Honorable Commissaire Soyata Maïga

Commission africaine des Droits de l’Homme et des Peuples

21 Bijilo Annex Layout, Kombo North District

Banjul, Gambie

 

Objet : Situation des droits humains en République démocratique du Congo

Madame la Commissaire,

Nous vous adressons le présent courrier en votre qualité de rapporteure spéciale pour la République démocratique du Congo.

Human Rights Watch surveille la situation des droits humains en République démocratique du Congo et en fait rapport depuis plus de 20 ans. Nous restons profondément préoccupés par la crise des droits humains et sécuritaire qui s’intensifie dans le pays.

Les violences politiques et la répression du gouvernement sont montées en puissance en 2017, lorsque le président Joseph Kabila s’est maintenu au pouvoir au-delà de la limite des deux mandats autorisés par la Constitution arrivant à leur terme le 19 décembre 2016. Alors que les autorités ont délibérément paralysé les plans pour l’organisation des élections, les responsables du gouvernement et les forces gouvernementales ont systématiquement cherché à faire taire, réprimer et intimider l’opposition politique, les défenseurs des droits humains et les activistes pro-démocratie, les journalistes et les manifestants pacifiques.

########

> _CONSIGNE DONNÉE 1_:
Comptez les lignes des enregistrements où figure la chaîne « size », en tenant compte de la casse, puis indiquez seulement ce nombre.

Données de pointage pour des captures d'écran
########

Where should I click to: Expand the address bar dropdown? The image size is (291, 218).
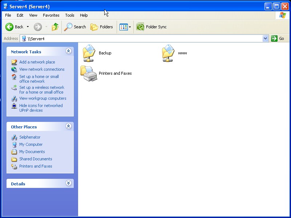click(265, 38)
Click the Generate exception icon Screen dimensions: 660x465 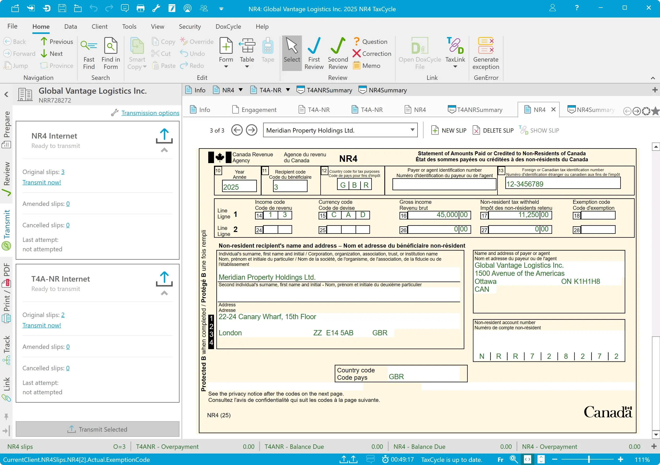(486, 46)
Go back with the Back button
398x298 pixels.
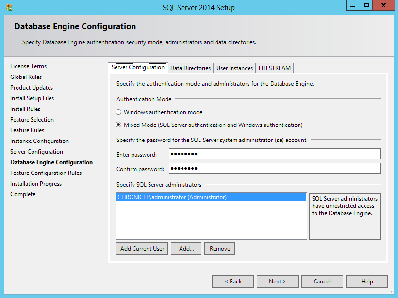click(233, 282)
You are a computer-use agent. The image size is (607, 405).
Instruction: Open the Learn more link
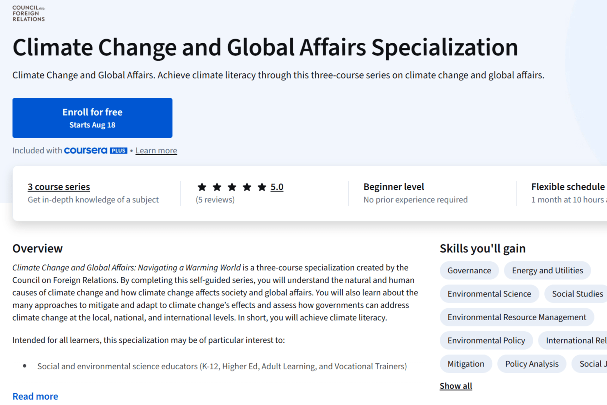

########

> _CONSIGNE DONNÉE 2_:
Répondez aux questions suivantes d'après le texte à lire.
(a) Dans quelle ville et quel pays se trouve l'adresse de la Commission africaine des Droits de l'Homme et des Peuples ?
(b) Depuis combien de temps Human Rights Watch surveille-t-il la situation des droits humains en République démocratique du Congo ?
(c) À quelle date les deux mandats autorisés par la Constitution arrivaient-ils à leur terme ?

> _CORRIGÉ DE L'EXERCICE 1_:
2

> _CORRIGÉ DE L'EXERCICE 2_:
(a) À Banjul, en Gambie.
(b) Depuis plus de 20 ans.
(c) Le 19 décembre 2016.